* **Task**:
Copy, pictures aside: the lines below from the one that holds "Dismiss the cookie notice banner" through the final line of the listing, both ends included, exactly as they are and nothing else.

■ ■ ■

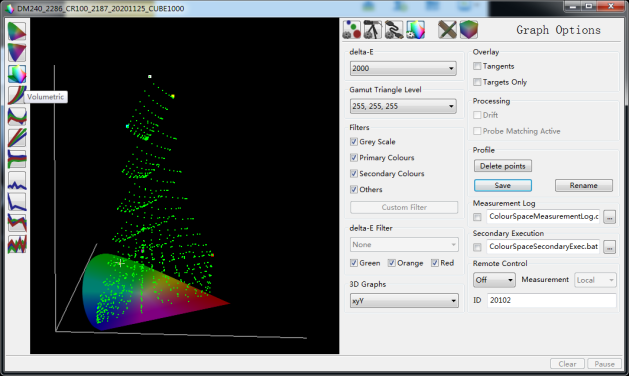This screenshot has width=629, height=376.
Task: Open the RGB dots settings icon
Action: pyautogui.click(x=352, y=30)
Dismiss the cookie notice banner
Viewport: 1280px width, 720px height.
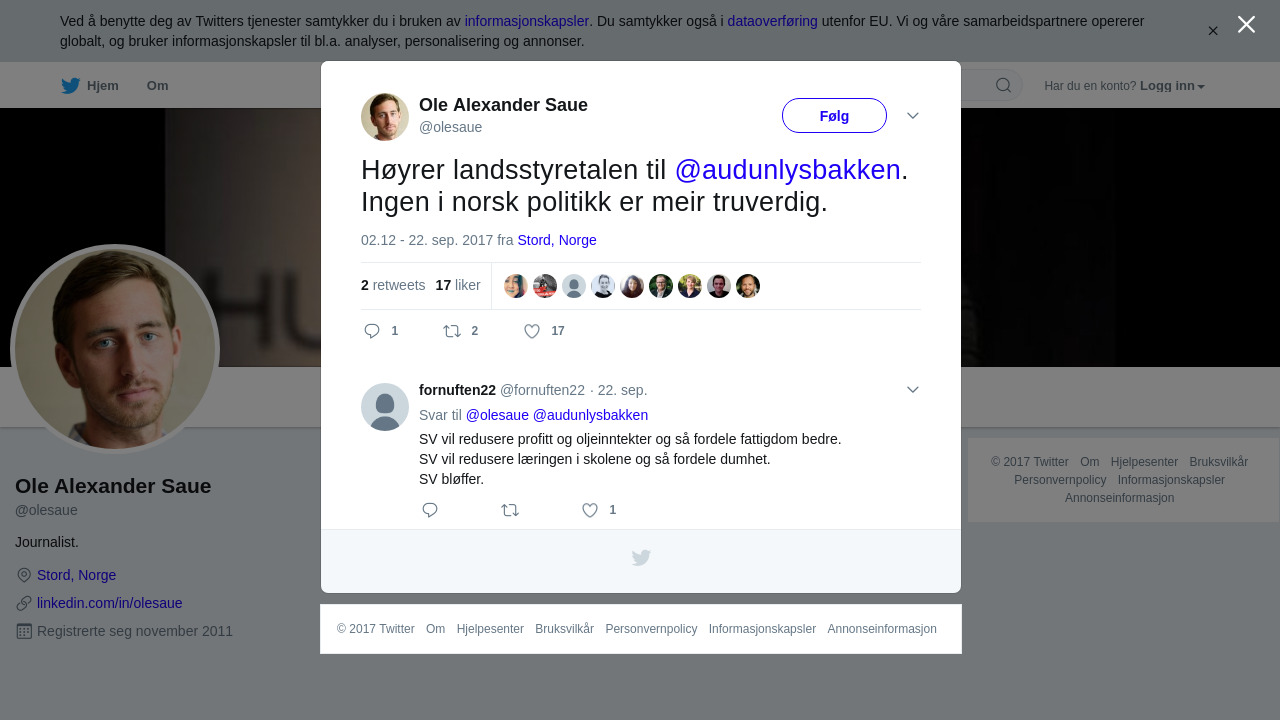(1213, 31)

■ ■ ■

* **Your response**:
Dismiss the cookie notice banner
Viewport: 1280px width, 720px height.
(1213, 31)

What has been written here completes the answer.